House Republicans introduced a bill Tuesday to close the Department of Energy’s (DOE’s) troubled loan guarantee program for green energy projects.
The bill is called the “No More Solyndras Act,” after the solar panel maker that received a $535 million loan guarantee in 2009 and collapsed in 2009. The legislation would forbid the DOE from granting loan guarantees for any applications received after last Dec. 31,
The Hill reports.
And the bill would tighten the rules for existing applications. The department currently is authorized to issue $34 billion worth of loan guarantees, according to the bill.
It’s sponsored by House Energy and Commerce Committee Chairman Fred Upton, R-Mich., and Rep. Cliff Stearns, R-Fla., who led the committee's Solyndra investigation.

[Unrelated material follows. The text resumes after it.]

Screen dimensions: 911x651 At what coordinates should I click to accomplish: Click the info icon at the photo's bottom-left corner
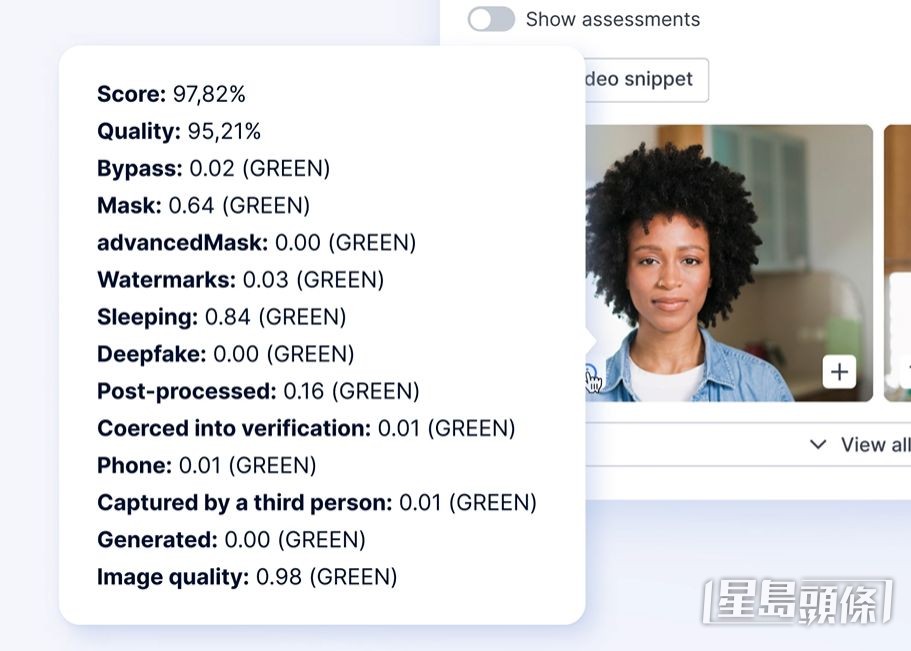[x=593, y=377]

The committee is holding a hearing on the bill Thursday.
Stearns said Monday evening that he wants a floor vote on the measure before Congress begins its August recess. “Our ‘No More Solyndras Act’ will ensure taxpayers are no longer vulnerable to the Obama administration’s game of crony capitalism,” he said in a statement Tuesday.
The plan may run into opposition from congressmen who want it reformed rather than dropped, such as Alaska Sen. Lisa Murkowski, the ranking Republican on the Senate Energy and Natural Resources Committee.
Republicans are upset with the Solyndra debacle as well as the recent failure of Abound Solar, another company that received a DOE loan guarantee. Other DOE-backed companies have faced problems too, proving that Obama’s green energy policy is a loser, Republicans say.